Thursday, April 2, 2015

The Creativity Process for Commitment-phobes

In my last post, I talked about the exciting, inspiring, rejuvenating weekend I spent at a creativity coaching weekend led by Eric Maisel. During that time, I dug into my real reasons for writing, and in a certain way, I fell in love with writing again. Honestly, it was a little like meeting an exciting new love interest just when you've resigned yourself to being single for all of eternity.


Well. I'm back home again, and my newly-recharged ambitions and urges to write regularly and meaningfully have been tempered somewhat by the daily realities of a work life and the demands of parenting a 7-year-old. Which is to say, that plan for waking up early every day and spending at least that first hour focused on my writing-in-progress? I'm following it, but it's beginning to give me dark circles. And make me a little grumpier at night. And kick up questions about how important this particular writing project is really, when held up against the alternative of, say, getting more sleep? Perhaps aimlessly surfing the Net while I suck down my coffee in the morning? In other words, if last weekend my writing life was a thrilling new affair, this week, it's becoming the real live person with quirks and foibles that I continue to spend time with.


The question, in art as in with those sparkling new relationships, is, will I make a commitment? Will I stick with this project because I said I would, because I know what it means to me, even if I let myself lose sight of that amidst the more challenging moments? Am I ready to be an arts grownup, knowing that a certain percentage of projects are mediocre at best, knowing that this one may not live up to the hopes I've bestowed on it?

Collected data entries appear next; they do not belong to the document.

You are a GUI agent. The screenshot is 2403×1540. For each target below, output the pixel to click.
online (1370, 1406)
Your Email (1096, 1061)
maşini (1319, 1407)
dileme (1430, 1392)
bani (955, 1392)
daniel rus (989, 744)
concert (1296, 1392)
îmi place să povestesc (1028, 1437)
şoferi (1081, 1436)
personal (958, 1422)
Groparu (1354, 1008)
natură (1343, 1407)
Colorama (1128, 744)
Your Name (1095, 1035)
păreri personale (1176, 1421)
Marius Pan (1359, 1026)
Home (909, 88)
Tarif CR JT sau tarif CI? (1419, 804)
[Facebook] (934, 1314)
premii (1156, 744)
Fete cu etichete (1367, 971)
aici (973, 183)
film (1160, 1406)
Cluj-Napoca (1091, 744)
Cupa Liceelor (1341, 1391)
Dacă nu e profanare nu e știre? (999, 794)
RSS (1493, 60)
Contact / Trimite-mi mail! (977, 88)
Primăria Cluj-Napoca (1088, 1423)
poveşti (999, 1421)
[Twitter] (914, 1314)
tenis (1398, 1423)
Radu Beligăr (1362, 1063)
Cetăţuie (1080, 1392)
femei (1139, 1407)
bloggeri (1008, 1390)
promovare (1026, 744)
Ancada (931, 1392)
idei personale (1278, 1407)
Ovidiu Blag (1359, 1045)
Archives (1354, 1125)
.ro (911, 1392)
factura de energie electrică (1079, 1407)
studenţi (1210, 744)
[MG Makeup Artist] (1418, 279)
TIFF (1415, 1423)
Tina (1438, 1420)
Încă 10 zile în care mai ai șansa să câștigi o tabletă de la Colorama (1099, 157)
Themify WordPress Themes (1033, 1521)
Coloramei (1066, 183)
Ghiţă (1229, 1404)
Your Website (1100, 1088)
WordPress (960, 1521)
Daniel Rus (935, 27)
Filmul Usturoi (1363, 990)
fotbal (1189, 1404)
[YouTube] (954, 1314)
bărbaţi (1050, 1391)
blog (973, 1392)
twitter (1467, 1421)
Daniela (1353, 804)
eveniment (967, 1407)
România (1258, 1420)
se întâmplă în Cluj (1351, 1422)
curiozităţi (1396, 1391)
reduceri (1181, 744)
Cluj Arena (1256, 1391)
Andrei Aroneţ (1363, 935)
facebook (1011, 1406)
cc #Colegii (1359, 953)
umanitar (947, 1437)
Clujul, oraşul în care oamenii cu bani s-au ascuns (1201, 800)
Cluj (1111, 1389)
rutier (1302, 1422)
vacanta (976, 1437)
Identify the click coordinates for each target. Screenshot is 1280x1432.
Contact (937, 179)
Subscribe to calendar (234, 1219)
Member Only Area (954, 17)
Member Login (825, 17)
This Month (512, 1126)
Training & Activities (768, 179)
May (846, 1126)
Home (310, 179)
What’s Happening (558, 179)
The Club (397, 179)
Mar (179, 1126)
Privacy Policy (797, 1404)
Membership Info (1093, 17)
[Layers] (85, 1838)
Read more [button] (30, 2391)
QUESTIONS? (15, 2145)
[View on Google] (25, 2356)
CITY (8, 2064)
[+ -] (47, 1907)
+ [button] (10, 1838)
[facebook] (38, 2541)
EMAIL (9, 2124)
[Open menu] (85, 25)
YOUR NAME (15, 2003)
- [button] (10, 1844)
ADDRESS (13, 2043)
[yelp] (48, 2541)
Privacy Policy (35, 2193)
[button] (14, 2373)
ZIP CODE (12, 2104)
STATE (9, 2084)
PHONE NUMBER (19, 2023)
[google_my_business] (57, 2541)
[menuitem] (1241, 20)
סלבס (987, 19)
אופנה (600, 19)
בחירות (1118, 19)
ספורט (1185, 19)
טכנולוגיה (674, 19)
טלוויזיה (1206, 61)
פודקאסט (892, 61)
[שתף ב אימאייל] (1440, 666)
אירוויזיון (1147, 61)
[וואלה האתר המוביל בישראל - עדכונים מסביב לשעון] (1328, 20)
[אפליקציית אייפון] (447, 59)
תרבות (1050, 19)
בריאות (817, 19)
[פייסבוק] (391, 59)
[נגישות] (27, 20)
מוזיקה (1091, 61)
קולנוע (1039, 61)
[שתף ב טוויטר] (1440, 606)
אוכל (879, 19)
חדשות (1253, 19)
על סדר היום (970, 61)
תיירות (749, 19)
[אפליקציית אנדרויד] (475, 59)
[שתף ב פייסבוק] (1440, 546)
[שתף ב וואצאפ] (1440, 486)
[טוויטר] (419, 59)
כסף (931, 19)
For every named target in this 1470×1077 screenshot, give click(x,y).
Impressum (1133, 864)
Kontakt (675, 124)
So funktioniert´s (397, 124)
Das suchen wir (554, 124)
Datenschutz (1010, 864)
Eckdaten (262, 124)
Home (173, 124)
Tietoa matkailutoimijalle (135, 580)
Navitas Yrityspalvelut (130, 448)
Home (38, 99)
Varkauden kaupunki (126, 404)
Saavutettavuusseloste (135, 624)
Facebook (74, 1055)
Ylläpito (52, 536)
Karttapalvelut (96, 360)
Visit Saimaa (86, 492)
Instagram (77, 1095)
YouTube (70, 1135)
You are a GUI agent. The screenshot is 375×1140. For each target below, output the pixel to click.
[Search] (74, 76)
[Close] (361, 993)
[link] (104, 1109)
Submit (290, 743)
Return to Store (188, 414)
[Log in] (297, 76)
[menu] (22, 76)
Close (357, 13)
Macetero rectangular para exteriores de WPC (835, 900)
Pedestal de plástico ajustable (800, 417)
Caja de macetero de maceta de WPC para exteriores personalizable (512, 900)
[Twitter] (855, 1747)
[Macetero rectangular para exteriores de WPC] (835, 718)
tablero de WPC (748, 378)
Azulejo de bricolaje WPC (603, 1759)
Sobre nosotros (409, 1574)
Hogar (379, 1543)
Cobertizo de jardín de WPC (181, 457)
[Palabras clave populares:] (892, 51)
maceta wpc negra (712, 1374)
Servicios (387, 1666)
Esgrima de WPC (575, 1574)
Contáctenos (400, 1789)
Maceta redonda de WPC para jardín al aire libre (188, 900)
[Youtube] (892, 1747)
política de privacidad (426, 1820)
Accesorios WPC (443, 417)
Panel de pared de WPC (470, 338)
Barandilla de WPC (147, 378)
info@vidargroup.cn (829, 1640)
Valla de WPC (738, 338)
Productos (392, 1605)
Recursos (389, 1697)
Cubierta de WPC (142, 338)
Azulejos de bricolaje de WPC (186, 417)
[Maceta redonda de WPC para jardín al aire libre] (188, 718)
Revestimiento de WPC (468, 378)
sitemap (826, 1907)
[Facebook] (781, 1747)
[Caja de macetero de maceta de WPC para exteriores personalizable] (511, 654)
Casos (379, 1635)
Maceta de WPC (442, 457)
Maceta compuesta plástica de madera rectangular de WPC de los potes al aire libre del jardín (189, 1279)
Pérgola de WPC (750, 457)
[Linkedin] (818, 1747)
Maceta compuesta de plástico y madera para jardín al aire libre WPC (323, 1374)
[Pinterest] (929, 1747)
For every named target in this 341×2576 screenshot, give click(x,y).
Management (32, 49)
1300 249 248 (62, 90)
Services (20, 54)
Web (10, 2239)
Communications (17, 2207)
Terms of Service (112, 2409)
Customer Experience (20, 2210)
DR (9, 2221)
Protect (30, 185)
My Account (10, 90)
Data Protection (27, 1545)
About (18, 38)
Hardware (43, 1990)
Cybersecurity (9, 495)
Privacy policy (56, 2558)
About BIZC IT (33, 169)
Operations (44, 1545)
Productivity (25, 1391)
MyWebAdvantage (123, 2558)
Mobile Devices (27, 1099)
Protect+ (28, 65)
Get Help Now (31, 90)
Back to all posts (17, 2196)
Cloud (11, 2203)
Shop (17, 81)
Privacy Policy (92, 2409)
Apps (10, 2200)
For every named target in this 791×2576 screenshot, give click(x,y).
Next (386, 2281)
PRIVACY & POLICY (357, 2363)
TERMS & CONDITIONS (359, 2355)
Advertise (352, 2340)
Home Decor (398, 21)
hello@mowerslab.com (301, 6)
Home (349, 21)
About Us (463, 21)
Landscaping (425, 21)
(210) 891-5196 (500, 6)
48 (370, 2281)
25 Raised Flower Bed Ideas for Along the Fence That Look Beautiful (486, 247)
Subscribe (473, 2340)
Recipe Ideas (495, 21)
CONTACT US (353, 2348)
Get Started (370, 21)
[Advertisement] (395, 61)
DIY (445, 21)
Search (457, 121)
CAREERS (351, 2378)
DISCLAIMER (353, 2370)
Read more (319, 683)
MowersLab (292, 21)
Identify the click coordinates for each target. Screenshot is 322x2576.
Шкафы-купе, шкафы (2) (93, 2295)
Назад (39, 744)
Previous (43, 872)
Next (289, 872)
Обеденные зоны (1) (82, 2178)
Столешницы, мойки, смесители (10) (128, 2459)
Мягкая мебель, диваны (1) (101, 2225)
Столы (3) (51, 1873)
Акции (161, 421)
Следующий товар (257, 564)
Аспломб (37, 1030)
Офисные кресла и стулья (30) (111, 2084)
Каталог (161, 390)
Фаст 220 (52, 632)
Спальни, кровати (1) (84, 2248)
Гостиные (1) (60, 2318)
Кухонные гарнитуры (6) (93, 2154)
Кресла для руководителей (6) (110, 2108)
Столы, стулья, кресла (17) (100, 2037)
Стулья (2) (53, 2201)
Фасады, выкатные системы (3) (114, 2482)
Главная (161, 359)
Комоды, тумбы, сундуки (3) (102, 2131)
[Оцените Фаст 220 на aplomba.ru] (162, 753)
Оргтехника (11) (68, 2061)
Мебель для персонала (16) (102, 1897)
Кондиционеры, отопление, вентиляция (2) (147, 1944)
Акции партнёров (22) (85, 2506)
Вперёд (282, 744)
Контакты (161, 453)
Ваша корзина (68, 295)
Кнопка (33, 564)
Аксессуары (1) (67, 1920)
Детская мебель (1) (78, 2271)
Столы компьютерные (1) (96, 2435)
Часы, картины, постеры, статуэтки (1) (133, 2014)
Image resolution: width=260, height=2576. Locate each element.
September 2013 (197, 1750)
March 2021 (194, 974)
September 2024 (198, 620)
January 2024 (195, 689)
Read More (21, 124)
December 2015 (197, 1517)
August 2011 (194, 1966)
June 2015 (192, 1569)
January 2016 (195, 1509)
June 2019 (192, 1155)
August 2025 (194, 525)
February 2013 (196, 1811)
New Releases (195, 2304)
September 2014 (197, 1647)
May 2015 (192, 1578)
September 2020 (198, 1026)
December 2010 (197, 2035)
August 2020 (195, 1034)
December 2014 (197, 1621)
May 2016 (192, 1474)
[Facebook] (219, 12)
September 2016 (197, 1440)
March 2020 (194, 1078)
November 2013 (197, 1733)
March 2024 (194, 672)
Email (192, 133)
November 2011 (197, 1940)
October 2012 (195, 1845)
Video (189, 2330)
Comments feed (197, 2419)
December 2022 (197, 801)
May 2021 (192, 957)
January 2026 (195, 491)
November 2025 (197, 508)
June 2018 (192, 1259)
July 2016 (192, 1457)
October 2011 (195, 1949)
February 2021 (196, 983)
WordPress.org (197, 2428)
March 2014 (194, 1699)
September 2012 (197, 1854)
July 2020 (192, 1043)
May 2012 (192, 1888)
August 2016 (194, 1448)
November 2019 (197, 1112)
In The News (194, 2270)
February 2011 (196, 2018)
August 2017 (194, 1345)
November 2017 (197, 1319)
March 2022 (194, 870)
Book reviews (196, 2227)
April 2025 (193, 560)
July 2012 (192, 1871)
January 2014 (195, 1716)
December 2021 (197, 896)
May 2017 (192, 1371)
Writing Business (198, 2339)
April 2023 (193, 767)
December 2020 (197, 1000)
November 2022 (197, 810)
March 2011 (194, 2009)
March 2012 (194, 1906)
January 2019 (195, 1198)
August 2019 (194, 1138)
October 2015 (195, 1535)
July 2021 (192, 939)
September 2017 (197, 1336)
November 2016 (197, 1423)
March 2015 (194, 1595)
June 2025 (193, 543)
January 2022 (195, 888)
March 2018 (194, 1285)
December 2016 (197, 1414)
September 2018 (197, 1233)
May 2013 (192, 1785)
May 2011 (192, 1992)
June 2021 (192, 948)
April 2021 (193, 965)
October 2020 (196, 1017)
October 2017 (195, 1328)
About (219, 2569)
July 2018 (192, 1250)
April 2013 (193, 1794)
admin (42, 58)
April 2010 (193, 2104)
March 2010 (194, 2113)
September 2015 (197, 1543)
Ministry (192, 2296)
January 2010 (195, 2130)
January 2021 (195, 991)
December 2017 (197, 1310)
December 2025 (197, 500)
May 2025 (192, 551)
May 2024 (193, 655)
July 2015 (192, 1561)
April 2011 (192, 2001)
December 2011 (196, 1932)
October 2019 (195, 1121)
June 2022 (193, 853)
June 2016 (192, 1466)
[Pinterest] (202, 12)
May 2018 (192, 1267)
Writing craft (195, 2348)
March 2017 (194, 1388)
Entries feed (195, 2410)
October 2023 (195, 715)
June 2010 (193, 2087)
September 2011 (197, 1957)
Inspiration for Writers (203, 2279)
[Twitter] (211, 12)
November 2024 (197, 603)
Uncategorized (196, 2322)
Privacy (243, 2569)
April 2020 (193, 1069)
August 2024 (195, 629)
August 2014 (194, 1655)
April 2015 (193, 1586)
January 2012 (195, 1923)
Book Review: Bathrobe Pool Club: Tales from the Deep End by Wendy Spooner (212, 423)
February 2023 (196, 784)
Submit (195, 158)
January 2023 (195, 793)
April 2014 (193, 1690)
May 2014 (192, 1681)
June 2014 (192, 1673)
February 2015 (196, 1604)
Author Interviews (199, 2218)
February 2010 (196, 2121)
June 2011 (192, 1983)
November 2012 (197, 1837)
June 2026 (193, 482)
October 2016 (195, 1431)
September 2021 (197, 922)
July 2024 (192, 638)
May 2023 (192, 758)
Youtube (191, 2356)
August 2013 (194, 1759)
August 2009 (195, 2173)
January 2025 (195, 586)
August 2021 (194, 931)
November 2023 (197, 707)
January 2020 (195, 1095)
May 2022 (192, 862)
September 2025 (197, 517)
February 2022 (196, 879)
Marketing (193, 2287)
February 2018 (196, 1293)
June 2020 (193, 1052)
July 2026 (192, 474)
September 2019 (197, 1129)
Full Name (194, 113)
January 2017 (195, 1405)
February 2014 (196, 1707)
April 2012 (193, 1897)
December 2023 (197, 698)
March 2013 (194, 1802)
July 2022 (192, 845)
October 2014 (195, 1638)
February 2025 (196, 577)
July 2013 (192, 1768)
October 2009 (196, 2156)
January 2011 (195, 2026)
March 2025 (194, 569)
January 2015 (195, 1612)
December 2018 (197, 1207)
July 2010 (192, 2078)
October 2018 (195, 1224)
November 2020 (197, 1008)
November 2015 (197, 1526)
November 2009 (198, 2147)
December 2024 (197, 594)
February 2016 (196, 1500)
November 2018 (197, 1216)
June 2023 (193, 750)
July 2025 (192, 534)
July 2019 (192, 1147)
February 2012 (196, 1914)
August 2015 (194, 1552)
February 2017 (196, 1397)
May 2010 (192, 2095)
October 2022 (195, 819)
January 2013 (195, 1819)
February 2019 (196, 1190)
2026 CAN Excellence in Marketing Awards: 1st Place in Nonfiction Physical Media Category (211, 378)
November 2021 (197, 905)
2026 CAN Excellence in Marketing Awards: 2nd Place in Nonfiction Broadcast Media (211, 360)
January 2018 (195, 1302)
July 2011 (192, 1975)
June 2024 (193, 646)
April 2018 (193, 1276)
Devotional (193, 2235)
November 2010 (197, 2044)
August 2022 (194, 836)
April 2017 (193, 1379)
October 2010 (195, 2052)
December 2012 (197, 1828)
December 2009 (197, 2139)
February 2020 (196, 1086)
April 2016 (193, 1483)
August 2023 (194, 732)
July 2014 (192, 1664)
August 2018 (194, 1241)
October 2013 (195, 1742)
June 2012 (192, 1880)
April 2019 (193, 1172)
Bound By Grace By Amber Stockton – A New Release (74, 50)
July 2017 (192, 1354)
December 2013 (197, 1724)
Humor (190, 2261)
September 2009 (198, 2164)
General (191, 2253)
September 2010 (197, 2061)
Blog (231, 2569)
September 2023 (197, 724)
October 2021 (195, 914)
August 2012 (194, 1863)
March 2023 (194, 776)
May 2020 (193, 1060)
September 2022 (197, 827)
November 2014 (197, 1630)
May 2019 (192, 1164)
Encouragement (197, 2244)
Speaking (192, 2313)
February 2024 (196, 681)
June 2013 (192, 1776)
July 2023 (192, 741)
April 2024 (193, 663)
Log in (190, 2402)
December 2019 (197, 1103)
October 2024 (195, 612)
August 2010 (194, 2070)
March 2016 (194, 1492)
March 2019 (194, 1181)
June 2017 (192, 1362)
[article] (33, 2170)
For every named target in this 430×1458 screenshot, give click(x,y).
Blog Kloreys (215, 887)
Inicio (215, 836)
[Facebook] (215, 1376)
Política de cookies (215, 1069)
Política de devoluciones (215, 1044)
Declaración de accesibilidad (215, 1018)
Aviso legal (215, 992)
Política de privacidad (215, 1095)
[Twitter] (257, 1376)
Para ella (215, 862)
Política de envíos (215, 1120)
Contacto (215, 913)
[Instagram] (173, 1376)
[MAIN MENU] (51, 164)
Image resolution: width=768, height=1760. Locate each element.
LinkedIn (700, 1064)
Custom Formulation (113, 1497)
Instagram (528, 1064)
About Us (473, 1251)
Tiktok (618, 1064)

Eric Maisel advised us repeatedly:  "When it doubt, err on the side of completion." Completion can be tough, especially when life's curveballs and challenges happen, especially when we lose faith in our projects and ourselves. But it matters for many reasons, not the least of which is that it forces us get clear about what matters to us and why, what we're really willing to give ourselves to, even when it isn't easy. A lot of things in life are like that.


I recently took on some artists to coach, hoping to pass along some of the support and accountability that was given to me recently on the other side of the coaching exchange. But in truth, there is a huge part of doing this that's for me, and I don't mean just the obvious part of trying on this new role, this new (to me) way of helping. It's also my way of keeping myself honest. I know from my work as a therapist that it was start to really bother me if I am not doing what I am advising my artists to do.


Having the novelty and thrill of a brand-new experience or project is seductive, no question. New-ness is exciting. Flitting from project to project because you're scared to see a project through, though? Not so much.


So, here's thanking Eric Maisel and my artist cohorts for inspiring me, and here's thanking the people who have volunteered to coach with me over the next two months, for deepening my experience and keeping me honest. As for that brand new and shiny thing that has caught your attention recently? Maybe it's a fun thing of the moment. But. Maybe it will be something more substantial that loses its shimmer after a minute, an hour, a day. But still it matters. Really matters. And you'll have to decide whether you're ready and willing to give your heart to it, without knowing the ending ahead of time.